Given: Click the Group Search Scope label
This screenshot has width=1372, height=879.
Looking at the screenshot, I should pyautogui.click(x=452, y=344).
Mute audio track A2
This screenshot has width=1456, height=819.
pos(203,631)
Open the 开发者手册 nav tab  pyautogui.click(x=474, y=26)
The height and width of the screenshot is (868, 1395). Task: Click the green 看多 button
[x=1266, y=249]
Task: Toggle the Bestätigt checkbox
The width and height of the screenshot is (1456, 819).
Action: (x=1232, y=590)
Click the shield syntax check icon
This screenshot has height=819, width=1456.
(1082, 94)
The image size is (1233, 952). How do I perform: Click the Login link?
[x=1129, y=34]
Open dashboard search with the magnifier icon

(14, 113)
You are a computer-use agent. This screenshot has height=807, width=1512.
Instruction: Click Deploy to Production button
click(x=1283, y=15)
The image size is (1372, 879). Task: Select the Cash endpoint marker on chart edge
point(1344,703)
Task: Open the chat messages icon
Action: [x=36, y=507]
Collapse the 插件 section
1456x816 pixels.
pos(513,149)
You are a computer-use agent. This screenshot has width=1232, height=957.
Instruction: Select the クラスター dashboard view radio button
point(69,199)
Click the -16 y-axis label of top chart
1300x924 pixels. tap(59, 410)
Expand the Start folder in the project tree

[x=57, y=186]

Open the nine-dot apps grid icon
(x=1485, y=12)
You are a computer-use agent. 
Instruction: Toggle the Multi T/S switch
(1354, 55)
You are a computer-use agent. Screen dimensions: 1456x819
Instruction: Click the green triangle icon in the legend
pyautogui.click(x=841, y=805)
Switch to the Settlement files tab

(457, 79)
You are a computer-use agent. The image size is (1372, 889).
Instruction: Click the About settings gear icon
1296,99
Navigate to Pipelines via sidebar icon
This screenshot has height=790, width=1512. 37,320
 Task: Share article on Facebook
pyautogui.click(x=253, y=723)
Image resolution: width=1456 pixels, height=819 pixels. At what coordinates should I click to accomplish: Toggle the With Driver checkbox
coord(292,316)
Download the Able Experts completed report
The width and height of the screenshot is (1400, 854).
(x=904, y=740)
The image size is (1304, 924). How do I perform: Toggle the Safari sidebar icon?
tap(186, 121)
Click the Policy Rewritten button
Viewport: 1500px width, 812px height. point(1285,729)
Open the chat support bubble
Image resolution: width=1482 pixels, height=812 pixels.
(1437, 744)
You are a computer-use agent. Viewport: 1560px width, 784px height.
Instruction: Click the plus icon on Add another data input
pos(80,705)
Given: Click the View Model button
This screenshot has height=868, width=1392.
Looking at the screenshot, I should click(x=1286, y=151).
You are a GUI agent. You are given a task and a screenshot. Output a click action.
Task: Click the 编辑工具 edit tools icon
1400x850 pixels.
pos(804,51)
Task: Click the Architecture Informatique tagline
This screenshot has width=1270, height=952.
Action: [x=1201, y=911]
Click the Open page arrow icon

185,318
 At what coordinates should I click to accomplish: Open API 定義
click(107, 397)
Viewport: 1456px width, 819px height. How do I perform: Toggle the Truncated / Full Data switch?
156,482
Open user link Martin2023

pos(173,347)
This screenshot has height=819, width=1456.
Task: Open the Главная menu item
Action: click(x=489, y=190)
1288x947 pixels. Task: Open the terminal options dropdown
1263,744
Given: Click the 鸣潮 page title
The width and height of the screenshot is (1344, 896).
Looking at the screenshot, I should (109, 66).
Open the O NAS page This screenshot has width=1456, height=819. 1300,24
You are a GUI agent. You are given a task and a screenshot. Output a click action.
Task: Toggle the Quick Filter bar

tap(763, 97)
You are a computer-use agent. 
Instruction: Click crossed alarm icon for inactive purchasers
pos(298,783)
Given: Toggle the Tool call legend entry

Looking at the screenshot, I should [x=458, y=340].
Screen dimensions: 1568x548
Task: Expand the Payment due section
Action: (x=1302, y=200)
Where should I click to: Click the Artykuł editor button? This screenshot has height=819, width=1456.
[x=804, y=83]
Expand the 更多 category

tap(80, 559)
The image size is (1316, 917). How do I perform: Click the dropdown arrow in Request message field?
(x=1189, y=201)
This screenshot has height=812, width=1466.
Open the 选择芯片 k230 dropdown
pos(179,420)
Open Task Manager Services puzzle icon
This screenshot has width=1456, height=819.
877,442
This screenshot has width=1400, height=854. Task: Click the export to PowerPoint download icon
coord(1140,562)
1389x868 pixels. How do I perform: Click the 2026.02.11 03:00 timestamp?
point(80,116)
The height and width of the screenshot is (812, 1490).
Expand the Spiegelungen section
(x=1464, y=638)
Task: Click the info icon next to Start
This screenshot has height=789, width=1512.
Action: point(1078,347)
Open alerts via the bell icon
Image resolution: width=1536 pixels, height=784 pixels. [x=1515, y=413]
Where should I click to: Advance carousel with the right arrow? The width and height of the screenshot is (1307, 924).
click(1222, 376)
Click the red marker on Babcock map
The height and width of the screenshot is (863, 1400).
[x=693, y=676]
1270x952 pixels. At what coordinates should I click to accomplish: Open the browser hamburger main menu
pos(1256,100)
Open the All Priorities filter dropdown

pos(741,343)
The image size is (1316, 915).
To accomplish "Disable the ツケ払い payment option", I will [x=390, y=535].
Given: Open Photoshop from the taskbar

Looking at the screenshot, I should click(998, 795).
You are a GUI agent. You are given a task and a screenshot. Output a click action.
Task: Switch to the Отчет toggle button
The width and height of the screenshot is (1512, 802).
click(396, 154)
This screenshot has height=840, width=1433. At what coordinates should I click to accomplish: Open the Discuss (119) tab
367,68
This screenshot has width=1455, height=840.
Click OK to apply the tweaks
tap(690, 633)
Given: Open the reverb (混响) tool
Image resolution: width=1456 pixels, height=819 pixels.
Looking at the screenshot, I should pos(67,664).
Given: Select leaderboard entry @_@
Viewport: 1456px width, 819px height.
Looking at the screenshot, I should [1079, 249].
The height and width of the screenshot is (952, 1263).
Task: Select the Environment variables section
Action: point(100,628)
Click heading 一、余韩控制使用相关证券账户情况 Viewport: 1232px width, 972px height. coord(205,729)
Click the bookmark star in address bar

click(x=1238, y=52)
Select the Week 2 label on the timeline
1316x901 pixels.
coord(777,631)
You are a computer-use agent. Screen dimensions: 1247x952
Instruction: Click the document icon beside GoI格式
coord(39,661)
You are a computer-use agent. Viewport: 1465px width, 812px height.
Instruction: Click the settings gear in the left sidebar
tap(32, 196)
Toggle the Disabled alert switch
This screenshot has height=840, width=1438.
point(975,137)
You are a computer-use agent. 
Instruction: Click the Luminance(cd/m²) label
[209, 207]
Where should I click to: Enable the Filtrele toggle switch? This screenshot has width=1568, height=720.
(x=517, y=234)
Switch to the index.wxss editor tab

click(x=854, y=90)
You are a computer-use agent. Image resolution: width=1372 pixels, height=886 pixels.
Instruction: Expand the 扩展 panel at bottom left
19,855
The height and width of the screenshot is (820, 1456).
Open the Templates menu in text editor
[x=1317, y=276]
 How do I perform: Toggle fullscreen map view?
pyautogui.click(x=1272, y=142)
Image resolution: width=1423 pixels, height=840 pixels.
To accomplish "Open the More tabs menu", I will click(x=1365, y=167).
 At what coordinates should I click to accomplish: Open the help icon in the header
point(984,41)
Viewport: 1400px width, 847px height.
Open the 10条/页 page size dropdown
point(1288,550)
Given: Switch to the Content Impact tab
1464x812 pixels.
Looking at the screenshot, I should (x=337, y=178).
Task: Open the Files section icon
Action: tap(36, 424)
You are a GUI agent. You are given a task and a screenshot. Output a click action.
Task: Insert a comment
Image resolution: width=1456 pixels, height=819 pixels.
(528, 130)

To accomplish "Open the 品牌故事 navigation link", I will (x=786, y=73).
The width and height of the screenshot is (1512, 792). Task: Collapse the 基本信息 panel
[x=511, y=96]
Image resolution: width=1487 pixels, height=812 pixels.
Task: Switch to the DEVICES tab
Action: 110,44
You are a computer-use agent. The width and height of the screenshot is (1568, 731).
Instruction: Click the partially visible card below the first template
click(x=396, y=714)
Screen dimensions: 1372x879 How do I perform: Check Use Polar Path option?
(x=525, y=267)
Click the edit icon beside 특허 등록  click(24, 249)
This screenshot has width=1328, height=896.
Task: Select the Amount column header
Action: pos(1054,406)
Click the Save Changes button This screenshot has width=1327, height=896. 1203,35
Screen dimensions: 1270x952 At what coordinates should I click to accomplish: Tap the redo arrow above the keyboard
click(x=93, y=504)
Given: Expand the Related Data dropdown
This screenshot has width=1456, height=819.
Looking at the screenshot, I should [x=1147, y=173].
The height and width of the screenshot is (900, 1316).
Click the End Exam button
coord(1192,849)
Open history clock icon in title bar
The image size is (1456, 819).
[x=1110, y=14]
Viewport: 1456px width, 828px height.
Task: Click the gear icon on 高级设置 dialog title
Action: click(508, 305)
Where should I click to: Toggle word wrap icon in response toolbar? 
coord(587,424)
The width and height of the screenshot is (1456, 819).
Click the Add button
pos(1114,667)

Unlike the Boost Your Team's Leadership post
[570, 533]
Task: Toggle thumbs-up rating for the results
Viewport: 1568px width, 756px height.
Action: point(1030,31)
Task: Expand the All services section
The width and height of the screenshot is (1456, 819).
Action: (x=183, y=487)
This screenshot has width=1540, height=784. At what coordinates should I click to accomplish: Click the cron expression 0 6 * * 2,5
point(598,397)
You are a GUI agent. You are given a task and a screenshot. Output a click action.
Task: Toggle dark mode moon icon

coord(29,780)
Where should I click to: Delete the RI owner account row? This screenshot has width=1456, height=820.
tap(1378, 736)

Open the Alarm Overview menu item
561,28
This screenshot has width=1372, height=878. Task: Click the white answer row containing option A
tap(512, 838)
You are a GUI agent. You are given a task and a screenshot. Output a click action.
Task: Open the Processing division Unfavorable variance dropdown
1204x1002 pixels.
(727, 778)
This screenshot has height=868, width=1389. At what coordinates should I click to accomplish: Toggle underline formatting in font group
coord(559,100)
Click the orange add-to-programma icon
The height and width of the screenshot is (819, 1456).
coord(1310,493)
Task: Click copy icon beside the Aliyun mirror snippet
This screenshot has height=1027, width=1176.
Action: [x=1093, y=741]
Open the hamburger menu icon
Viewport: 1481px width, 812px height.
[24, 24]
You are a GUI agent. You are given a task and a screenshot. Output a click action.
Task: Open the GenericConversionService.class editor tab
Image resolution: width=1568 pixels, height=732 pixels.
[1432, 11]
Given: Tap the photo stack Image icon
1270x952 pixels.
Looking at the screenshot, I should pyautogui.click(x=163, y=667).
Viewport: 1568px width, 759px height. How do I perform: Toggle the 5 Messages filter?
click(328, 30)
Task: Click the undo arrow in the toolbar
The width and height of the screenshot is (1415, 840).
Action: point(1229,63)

################

Say the number of lines above that include "will", and only that.

3